Data extracted from a collection:

=-=-=-=-=

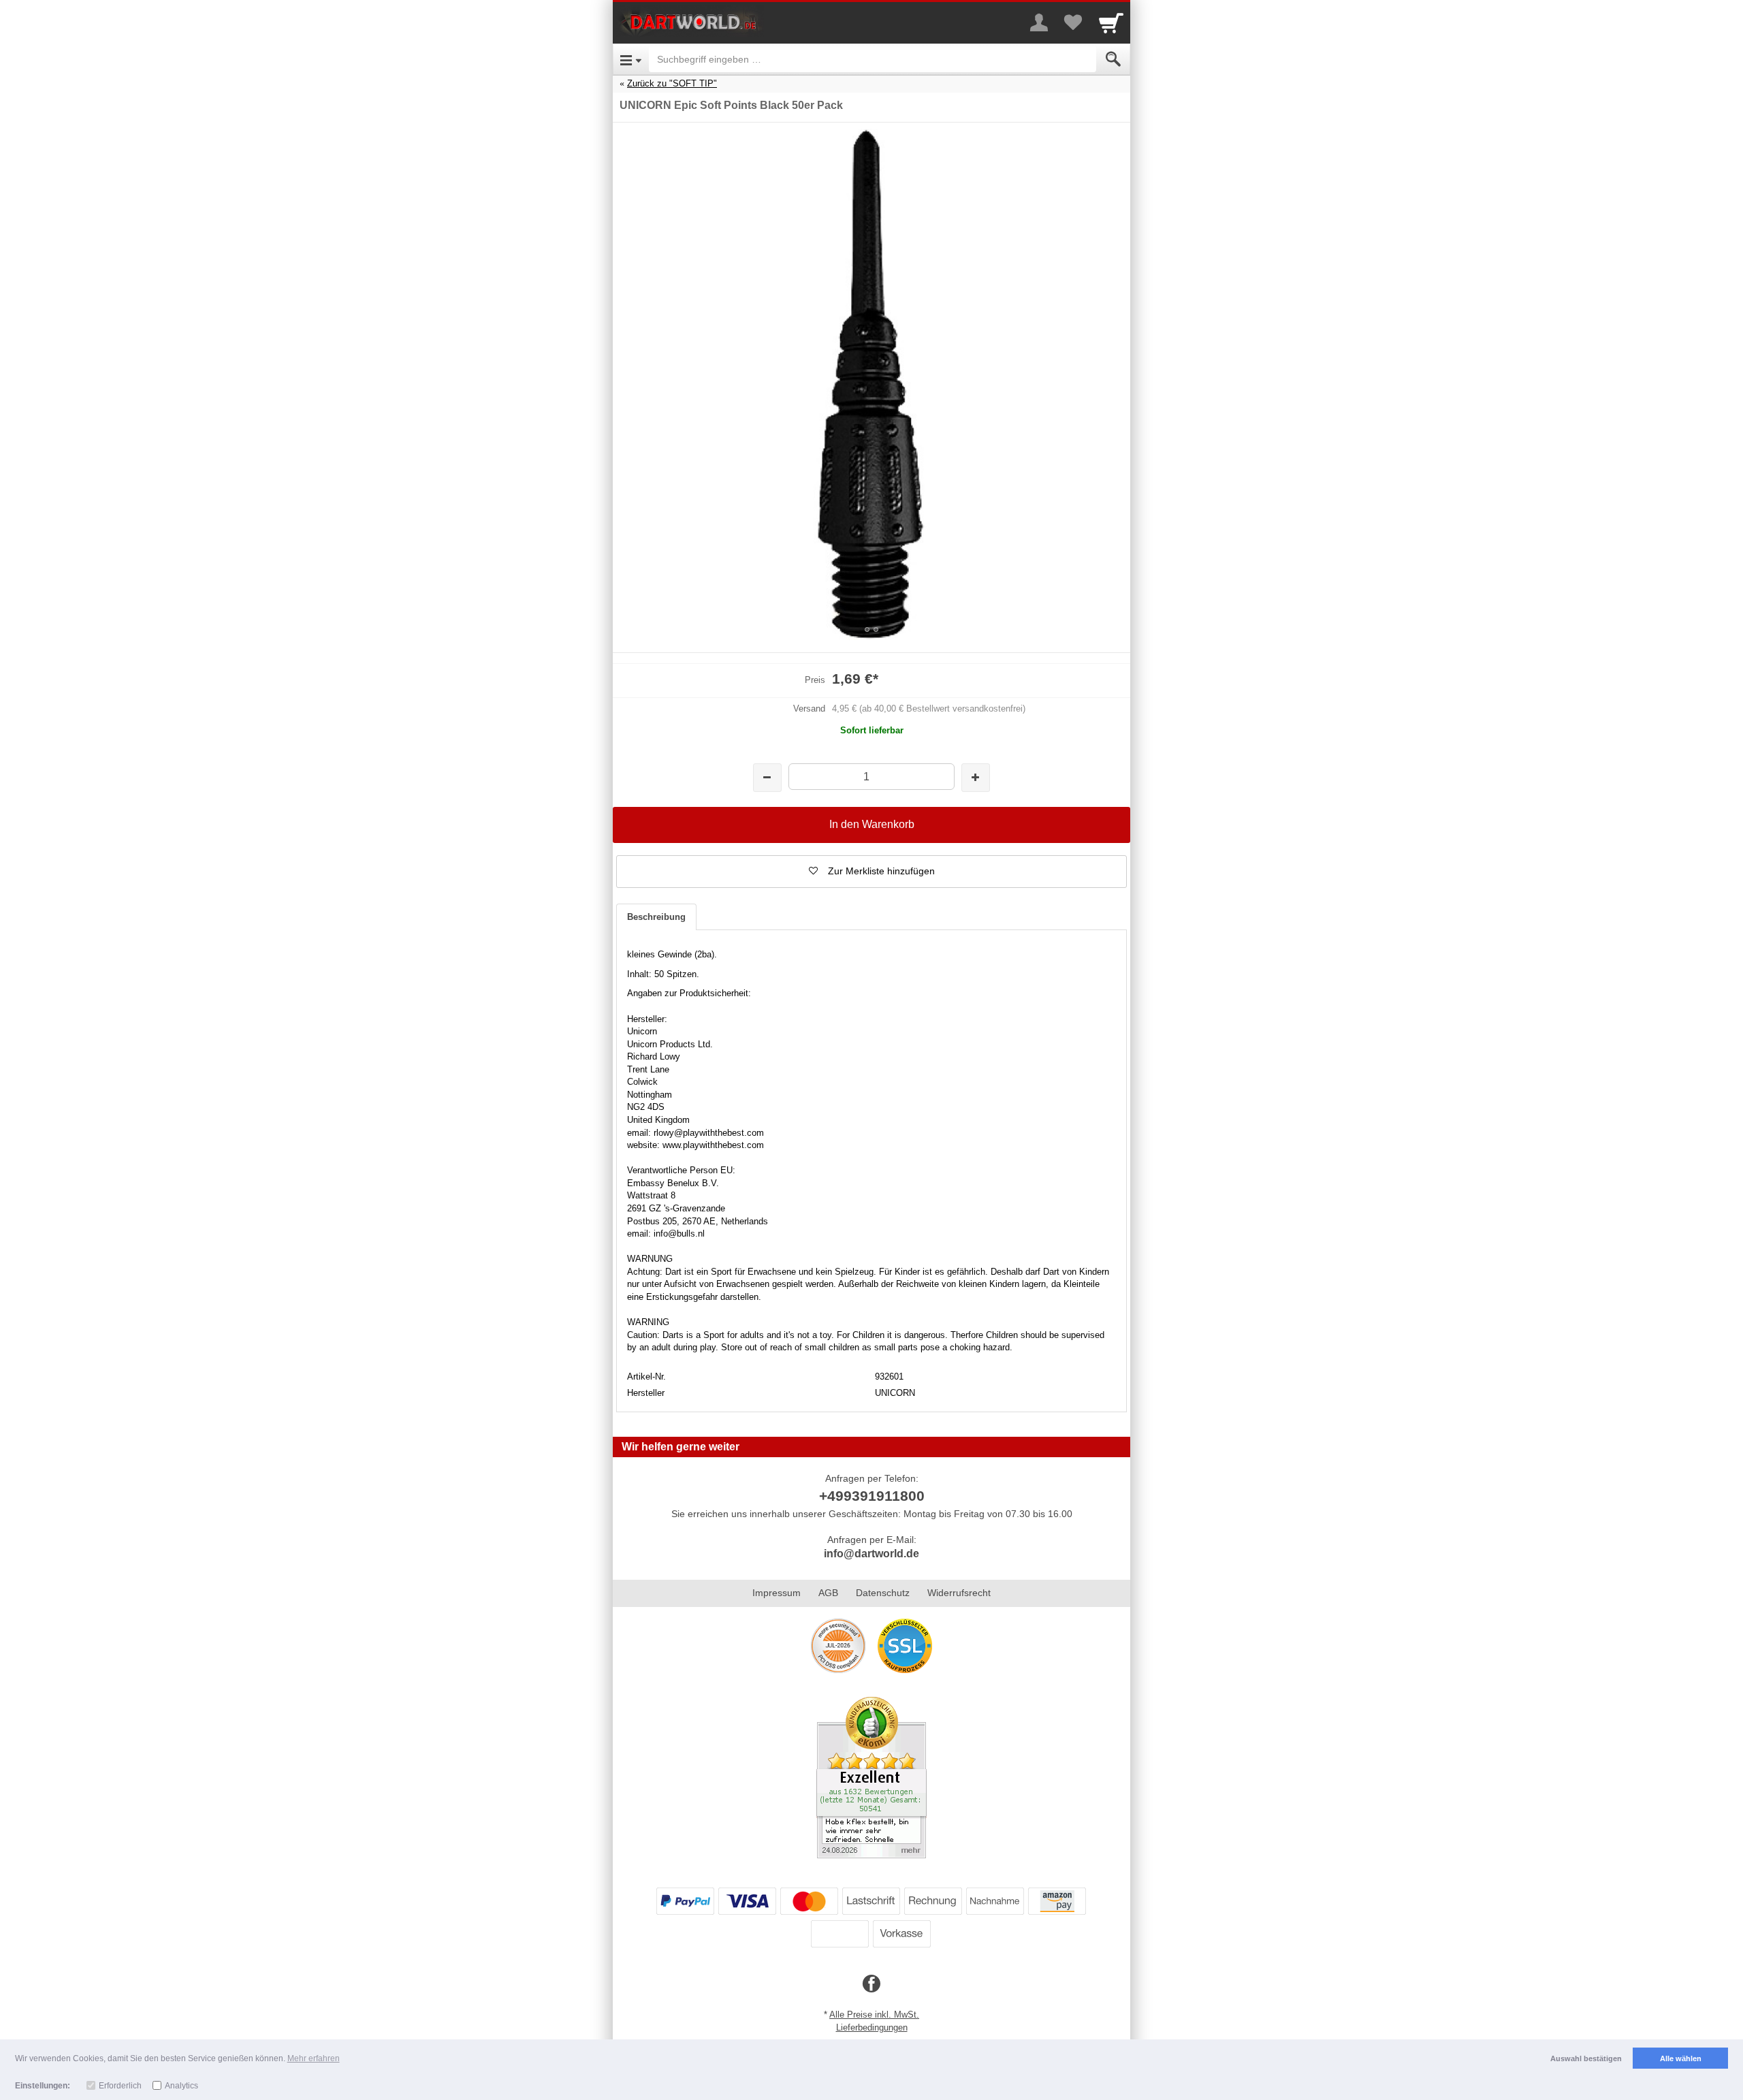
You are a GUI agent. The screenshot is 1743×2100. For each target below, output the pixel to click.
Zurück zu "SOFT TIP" (672, 83)
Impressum (776, 1592)
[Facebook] (871, 1984)
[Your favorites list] (1073, 22)
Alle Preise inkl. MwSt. (874, 2014)
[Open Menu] (630, 59)
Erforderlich (120, 2085)
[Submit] (1113, 59)
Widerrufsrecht (959, 1592)
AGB (828, 1592)
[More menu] (1039, 22)
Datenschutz (883, 1592)
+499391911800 (872, 1496)
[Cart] (1111, 22)
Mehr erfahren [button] (313, 2058)
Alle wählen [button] (1680, 2058)
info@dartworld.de (871, 1553)
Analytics (181, 2085)
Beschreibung (656, 917)
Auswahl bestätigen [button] (1586, 2058)
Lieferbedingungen (872, 2027)
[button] (871, 871)
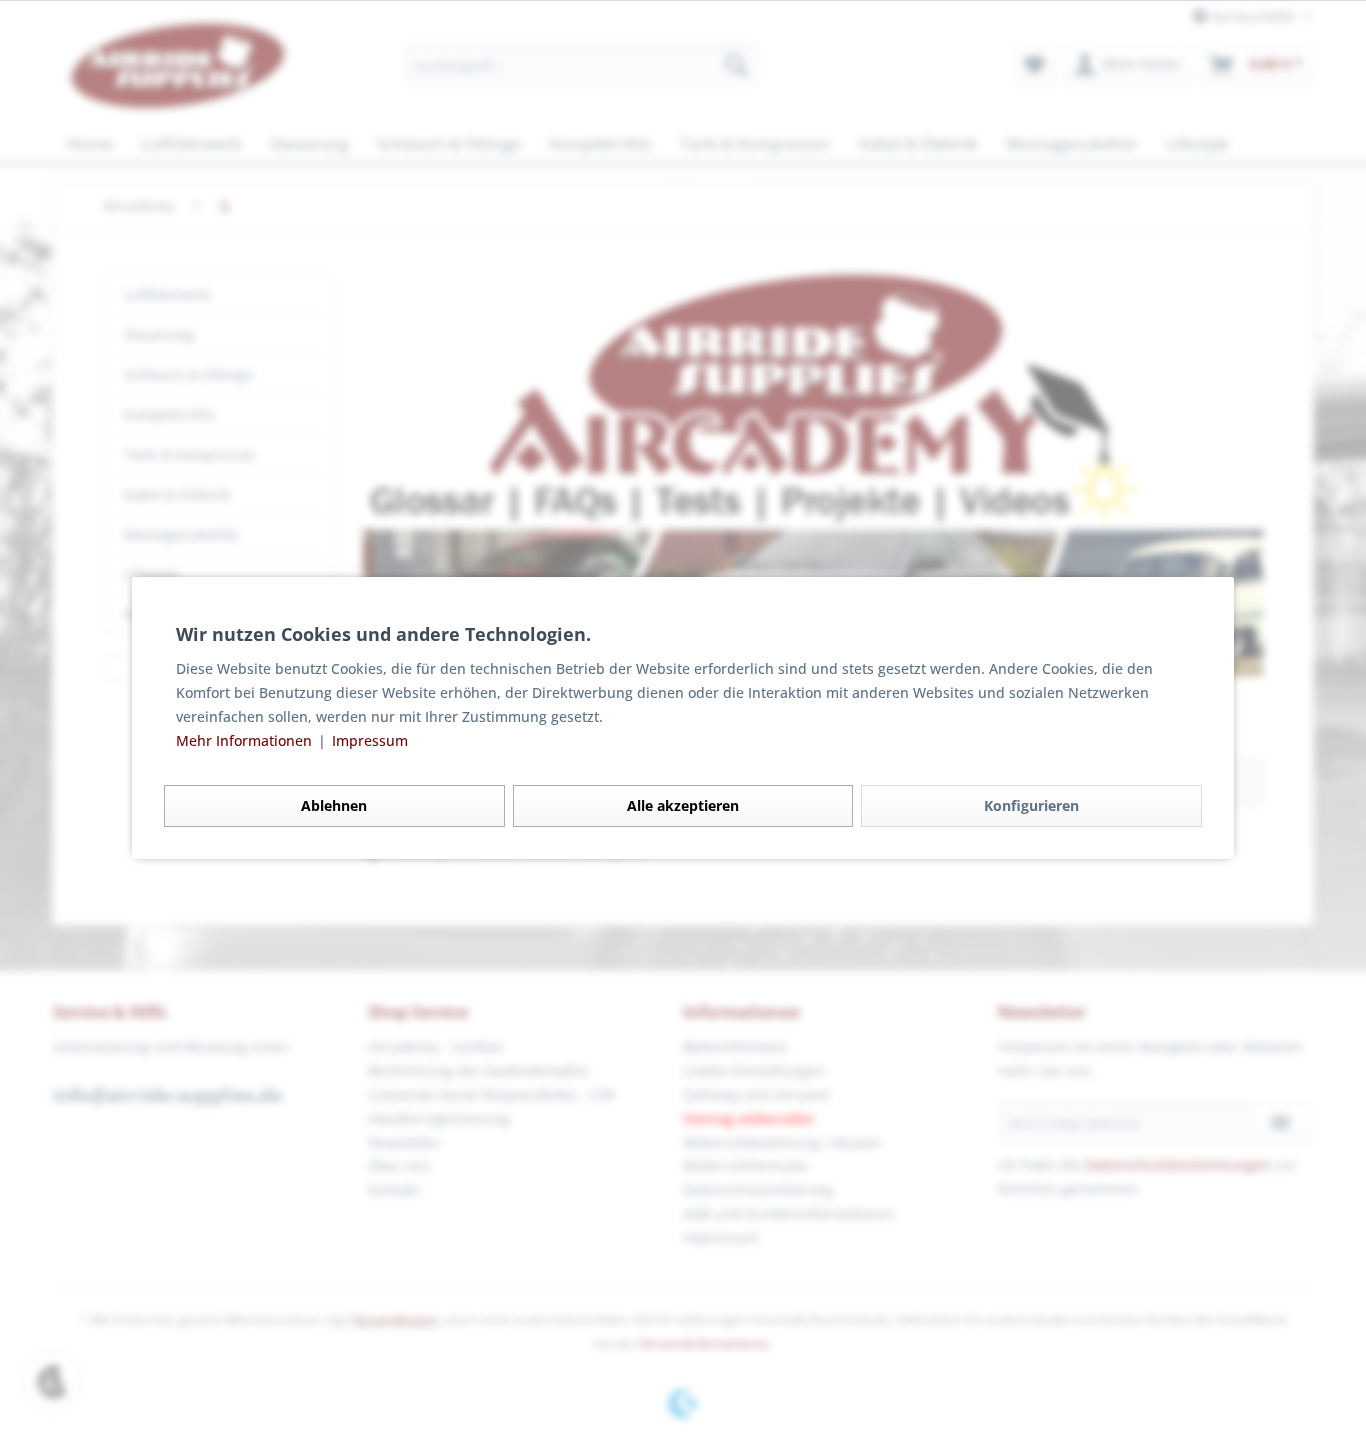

=-=-=-=-=

● Your objective: Please output the lines from the line that contains "[Open Menu] (630, 59)" through the end of the records, both ends included, exactly and with no pictures.

● Result of the task:
[Open Menu] (630, 59)
Erforderlich (120, 2085)
[Submit] (1113, 59)
Widerrufsrecht (959, 1592)
AGB (828, 1592)
[More menu] (1039, 22)
Datenschutz (883, 1592)
+499391911800 (872, 1496)
[Cart] (1111, 22)
Mehr erfahren [button] (313, 2058)
Alle wählen [button] (1680, 2058)
info@dartworld.de (871, 1553)
Analytics (181, 2085)
Beschreibung (656, 917)
Auswahl bestätigen [button] (1586, 2058)
Lieferbedingungen (872, 2027)
[button] (871, 871)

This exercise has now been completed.